SUPPLIED DATA:
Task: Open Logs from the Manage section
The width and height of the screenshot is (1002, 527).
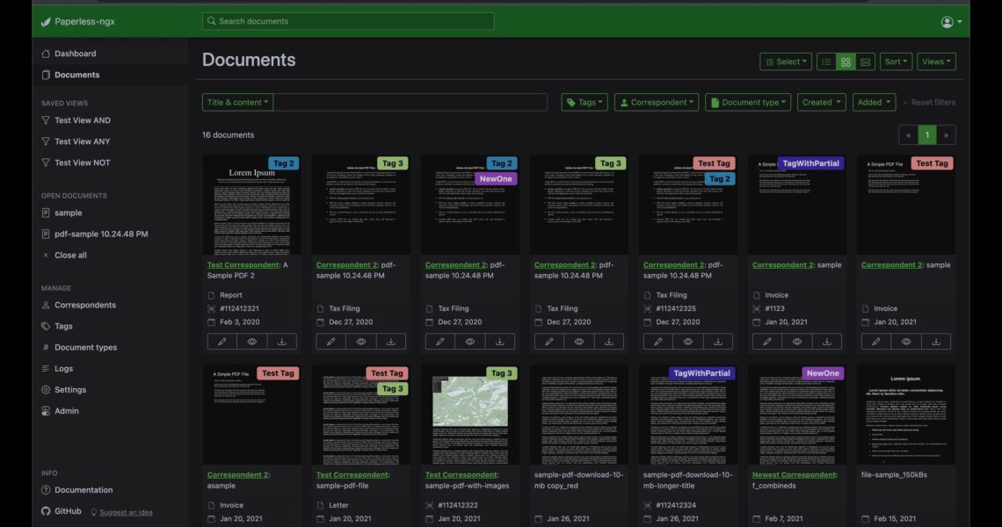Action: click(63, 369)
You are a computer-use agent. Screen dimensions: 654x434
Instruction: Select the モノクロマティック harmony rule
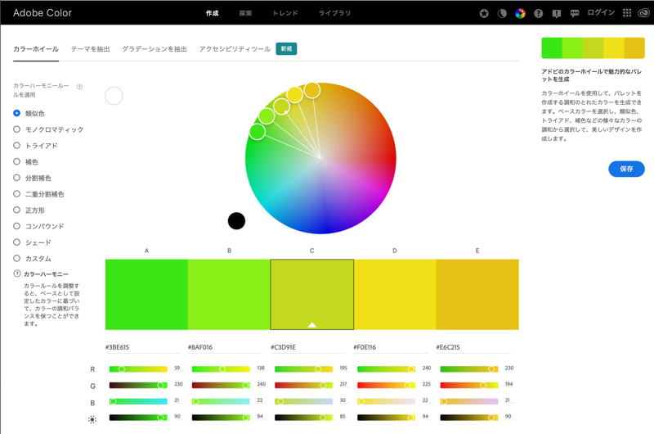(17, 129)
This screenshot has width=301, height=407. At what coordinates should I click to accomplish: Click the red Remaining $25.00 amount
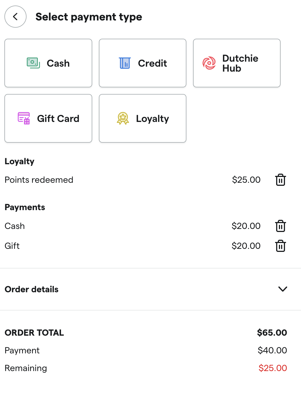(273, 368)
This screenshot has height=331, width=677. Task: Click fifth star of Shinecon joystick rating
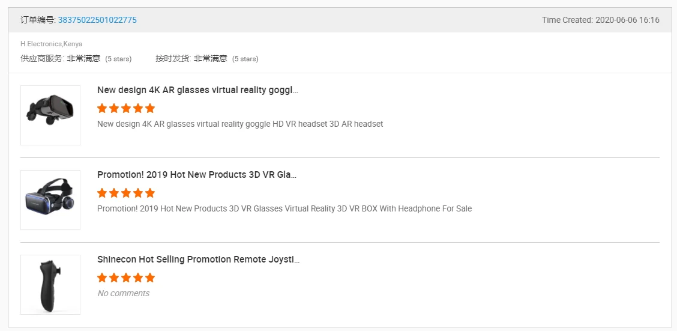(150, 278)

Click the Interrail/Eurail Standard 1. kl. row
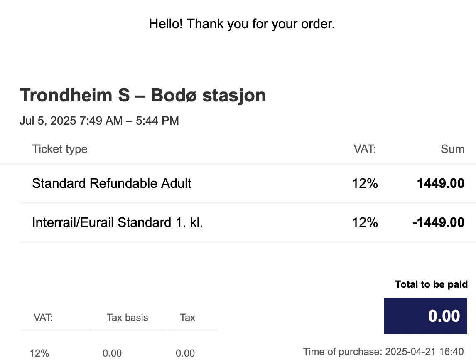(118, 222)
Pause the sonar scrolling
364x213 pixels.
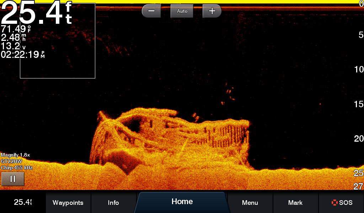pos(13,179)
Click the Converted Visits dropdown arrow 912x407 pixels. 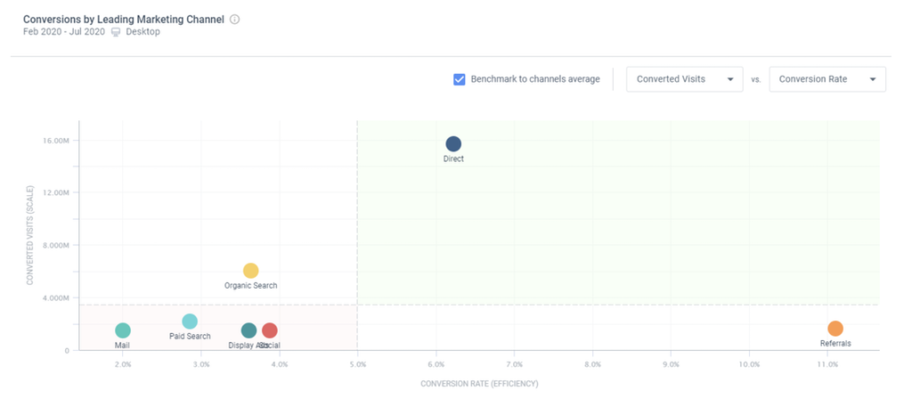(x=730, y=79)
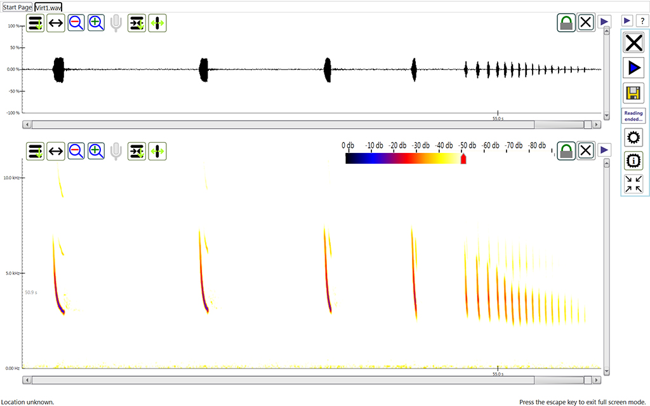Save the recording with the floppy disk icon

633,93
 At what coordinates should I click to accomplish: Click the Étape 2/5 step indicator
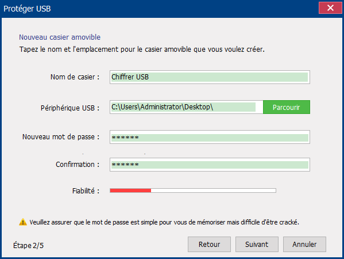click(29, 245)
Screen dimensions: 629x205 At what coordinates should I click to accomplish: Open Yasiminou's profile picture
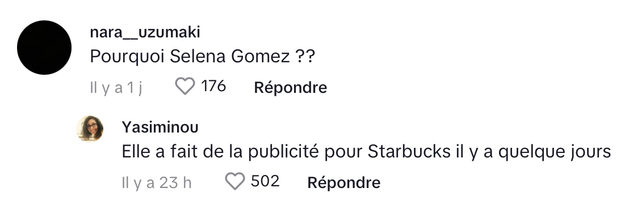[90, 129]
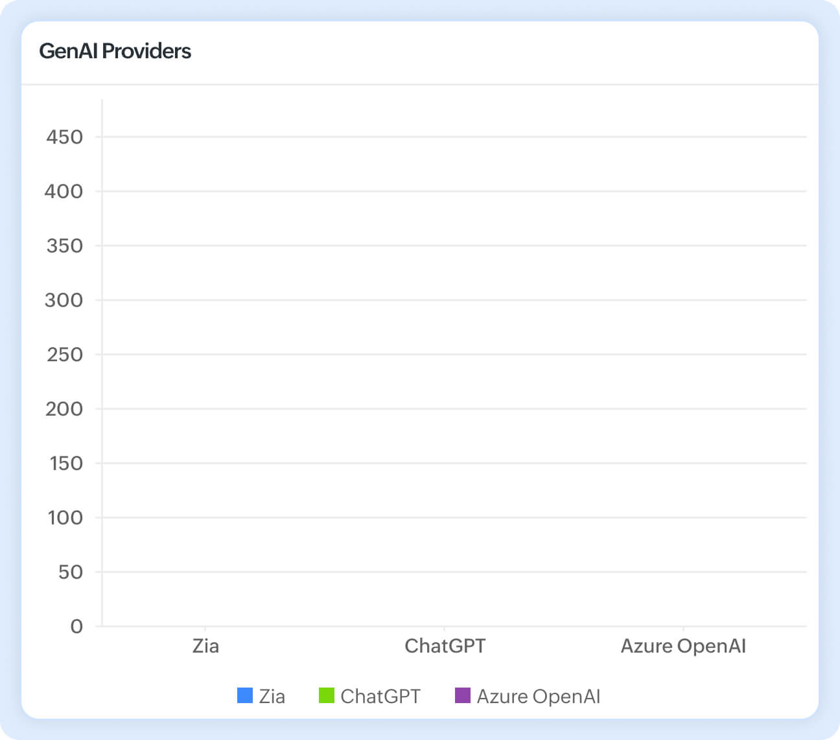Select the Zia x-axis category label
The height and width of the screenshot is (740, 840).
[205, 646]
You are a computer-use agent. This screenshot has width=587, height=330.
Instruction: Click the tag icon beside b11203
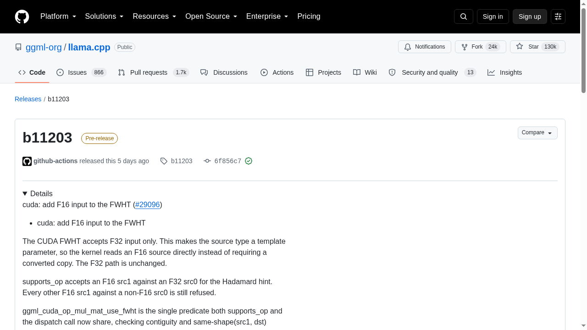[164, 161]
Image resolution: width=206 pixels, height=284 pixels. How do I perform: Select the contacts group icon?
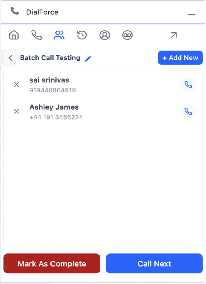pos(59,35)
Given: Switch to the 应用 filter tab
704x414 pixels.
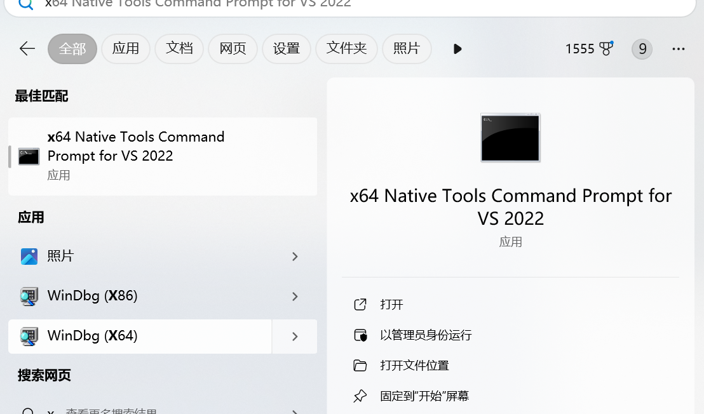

WHAT TO DO: Find and show each line of the listing with the word "agent".

FINAL ANSWER:
You are a computer-use agent. Screen dimensions: 654x434
You are a computer-use agent. This screenshot has width=587, height=330.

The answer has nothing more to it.